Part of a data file
§ §
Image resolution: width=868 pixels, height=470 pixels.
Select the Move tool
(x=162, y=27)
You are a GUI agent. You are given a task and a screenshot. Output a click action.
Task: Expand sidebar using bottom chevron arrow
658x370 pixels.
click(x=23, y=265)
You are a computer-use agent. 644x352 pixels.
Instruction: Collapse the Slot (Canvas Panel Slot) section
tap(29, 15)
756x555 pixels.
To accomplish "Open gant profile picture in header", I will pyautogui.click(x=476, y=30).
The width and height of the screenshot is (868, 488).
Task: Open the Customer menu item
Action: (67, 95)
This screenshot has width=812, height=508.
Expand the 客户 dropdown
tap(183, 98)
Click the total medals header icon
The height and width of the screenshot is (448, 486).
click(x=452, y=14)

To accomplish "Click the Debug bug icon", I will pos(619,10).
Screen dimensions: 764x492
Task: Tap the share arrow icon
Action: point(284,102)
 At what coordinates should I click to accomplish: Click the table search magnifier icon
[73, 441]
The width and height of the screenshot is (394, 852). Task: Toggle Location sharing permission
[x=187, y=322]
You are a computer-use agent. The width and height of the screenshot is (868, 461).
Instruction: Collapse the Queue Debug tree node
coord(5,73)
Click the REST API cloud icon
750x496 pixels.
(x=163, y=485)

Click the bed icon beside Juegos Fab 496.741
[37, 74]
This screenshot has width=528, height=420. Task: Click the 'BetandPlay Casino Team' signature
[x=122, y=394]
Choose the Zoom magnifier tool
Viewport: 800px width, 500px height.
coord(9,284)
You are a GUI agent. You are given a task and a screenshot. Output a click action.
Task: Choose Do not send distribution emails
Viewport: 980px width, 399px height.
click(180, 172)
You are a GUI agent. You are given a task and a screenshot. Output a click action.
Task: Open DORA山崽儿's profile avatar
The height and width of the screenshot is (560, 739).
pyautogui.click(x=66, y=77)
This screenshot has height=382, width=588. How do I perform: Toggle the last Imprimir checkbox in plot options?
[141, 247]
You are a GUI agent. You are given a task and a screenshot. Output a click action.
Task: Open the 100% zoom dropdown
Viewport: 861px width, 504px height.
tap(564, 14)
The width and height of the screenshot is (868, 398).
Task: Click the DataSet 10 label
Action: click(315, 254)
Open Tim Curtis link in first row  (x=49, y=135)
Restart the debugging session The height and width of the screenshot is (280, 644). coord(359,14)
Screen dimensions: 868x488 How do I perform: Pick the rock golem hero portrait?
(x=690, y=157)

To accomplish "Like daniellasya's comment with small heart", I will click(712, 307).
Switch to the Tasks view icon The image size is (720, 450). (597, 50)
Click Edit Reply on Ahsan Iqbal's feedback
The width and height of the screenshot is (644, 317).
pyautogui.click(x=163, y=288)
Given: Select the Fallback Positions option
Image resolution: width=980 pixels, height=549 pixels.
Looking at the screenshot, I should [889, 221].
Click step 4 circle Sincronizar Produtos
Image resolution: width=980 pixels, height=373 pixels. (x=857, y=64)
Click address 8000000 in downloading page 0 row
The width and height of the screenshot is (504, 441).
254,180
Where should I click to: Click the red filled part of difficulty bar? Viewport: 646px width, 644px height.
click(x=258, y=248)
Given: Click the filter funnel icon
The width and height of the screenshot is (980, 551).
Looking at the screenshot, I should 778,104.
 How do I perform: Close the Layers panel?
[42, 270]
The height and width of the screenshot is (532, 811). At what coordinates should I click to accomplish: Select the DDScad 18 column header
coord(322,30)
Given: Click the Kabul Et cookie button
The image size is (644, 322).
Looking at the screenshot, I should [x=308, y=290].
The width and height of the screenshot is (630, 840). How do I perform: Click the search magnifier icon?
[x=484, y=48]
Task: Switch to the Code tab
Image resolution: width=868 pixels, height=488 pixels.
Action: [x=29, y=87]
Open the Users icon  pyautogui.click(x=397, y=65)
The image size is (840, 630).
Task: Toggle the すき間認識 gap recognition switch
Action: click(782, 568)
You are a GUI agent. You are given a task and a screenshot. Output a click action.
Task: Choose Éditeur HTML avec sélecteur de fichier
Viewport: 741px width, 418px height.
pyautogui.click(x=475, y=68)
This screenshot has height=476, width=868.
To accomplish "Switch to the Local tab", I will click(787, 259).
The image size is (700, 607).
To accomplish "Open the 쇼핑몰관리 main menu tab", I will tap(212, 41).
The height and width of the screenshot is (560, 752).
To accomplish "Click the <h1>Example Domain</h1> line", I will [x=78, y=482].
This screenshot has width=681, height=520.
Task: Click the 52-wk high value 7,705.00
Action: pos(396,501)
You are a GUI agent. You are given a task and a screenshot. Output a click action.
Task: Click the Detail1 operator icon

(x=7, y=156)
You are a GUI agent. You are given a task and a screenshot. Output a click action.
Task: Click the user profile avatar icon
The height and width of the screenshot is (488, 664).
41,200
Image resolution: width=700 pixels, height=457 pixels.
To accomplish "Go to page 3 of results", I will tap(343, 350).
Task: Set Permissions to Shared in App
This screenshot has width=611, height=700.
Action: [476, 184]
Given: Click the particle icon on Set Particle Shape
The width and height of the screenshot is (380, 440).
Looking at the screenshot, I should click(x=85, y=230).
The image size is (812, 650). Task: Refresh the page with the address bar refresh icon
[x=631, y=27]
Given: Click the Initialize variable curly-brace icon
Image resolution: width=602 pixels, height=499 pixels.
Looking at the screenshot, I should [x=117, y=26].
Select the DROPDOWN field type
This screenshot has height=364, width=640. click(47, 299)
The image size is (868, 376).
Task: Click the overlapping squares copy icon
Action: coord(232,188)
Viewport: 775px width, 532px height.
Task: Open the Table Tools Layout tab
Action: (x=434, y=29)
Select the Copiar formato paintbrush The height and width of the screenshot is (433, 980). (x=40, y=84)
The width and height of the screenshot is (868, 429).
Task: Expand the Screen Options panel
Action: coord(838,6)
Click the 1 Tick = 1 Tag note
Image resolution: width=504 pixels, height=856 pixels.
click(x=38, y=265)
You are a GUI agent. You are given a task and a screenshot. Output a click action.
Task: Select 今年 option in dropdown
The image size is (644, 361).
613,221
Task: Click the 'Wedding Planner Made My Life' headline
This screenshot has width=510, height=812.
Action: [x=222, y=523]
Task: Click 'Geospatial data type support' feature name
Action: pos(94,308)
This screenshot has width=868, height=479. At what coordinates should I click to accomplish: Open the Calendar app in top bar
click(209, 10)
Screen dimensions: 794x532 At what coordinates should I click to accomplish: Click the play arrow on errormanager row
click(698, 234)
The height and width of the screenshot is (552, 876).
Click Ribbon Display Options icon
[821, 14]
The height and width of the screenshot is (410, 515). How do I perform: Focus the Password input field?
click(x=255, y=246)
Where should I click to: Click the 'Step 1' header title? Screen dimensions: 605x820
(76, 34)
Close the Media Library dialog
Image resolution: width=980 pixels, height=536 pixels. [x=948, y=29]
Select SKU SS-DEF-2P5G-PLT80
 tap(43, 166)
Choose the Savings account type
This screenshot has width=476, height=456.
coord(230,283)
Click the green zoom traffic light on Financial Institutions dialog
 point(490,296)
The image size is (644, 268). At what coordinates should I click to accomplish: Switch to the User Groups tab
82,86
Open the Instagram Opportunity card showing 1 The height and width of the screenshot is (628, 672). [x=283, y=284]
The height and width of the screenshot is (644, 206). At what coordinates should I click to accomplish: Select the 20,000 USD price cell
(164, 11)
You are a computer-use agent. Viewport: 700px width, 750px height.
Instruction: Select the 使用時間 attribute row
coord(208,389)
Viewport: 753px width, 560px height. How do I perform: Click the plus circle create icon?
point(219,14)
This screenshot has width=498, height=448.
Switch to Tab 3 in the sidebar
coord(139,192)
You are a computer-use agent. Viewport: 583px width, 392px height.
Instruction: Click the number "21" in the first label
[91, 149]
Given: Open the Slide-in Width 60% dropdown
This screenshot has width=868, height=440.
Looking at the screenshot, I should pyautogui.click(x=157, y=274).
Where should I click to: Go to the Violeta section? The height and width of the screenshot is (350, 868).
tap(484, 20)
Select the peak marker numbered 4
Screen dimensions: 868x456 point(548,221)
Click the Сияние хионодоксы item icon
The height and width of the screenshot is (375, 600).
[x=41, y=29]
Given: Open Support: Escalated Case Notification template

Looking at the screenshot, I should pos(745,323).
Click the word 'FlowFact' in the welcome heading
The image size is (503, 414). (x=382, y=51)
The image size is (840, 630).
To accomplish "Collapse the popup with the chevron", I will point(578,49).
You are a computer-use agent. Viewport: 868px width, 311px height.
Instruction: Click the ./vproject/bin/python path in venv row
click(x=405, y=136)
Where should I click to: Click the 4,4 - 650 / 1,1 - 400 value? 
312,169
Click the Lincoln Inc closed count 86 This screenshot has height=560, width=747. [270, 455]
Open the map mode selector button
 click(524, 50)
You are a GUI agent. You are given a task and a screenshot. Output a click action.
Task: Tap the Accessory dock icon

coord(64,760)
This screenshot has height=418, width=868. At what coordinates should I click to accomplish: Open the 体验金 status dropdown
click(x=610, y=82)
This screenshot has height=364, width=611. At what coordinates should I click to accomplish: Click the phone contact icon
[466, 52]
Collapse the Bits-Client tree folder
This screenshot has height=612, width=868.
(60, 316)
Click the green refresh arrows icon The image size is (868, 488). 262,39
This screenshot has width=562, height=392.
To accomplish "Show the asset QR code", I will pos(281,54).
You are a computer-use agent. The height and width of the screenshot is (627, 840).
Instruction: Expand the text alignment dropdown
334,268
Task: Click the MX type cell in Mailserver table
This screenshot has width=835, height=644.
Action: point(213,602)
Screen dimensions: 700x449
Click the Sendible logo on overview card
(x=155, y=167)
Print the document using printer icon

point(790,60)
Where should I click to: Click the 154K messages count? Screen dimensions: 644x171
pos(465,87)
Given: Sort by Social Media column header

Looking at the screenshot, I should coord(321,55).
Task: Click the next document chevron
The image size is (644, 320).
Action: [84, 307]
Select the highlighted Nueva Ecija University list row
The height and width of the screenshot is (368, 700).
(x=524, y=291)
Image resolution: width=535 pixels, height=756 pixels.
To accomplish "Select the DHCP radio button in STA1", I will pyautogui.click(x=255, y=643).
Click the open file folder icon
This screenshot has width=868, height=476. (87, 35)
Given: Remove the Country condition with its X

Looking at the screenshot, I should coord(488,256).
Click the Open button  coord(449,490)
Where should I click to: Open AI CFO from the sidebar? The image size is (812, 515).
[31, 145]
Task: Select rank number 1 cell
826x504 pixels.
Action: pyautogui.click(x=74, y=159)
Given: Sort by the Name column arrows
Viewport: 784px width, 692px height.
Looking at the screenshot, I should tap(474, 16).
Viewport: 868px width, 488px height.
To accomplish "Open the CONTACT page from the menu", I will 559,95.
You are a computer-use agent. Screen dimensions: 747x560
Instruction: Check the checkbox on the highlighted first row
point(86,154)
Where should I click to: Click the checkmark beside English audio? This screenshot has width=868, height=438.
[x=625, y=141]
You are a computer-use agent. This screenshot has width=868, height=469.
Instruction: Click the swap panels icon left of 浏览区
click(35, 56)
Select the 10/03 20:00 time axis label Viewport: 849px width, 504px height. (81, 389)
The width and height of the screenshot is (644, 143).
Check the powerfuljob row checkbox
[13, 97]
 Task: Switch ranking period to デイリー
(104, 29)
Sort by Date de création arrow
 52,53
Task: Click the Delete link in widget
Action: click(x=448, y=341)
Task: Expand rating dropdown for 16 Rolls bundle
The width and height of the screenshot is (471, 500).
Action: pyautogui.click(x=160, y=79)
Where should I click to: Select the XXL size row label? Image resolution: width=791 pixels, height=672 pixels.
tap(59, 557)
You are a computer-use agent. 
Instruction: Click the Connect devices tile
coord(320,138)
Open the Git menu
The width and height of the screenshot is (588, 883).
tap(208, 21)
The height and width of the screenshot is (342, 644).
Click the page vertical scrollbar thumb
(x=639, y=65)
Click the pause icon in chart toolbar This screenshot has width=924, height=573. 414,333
§ §
• _EXERCISE_
List every line of the records above that contains the string "Toggle". Case counts.

• _RESULT OF THE EXERCISE_
The width and height of the screenshot is (394, 852). Task: Toggle Location sharing permission
This screenshot has height=382, width=588. How do I perform: Toggle the last Imprimir checkbox in plot options?
Task: Toggle the すき間認識 gap recognition switch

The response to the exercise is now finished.